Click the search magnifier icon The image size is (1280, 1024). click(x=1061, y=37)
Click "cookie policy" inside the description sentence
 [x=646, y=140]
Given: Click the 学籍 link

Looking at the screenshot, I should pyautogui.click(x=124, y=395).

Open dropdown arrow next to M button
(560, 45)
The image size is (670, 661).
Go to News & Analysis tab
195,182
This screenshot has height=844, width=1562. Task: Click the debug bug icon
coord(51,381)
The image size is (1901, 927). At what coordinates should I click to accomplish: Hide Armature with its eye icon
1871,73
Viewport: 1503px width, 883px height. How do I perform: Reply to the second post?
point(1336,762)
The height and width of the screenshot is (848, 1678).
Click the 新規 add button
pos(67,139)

# # # # # # #

A complete, exact copy of the entries is required.

Click the search magnifier icon The image size is (1280, 1024). click(x=1061, y=37)
Click "cookie policy" inside the description sentence
 [x=646, y=140]
Given: Click the 学籍 link

Looking at the screenshot, I should pyautogui.click(x=124, y=395).

Open dropdown arrow next to M button
(560, 45)
The image size is (670, 661).
Go to News & Analysis tab
195,182
This screenshot has height=844, width=1562. Task: Click the debug bug icon
coord(51,381)
The image size is (1901, 927). At what coordinates should I click to accomplish: Hide Armature with its eye icon
1871,73
Viewport: 1503px width, 883px height. How do I perform: Reply to the second post?
point(1336,762)
The height and width of the screenshot is (848, 1678).
Click the 新規 add button
pos(67,139)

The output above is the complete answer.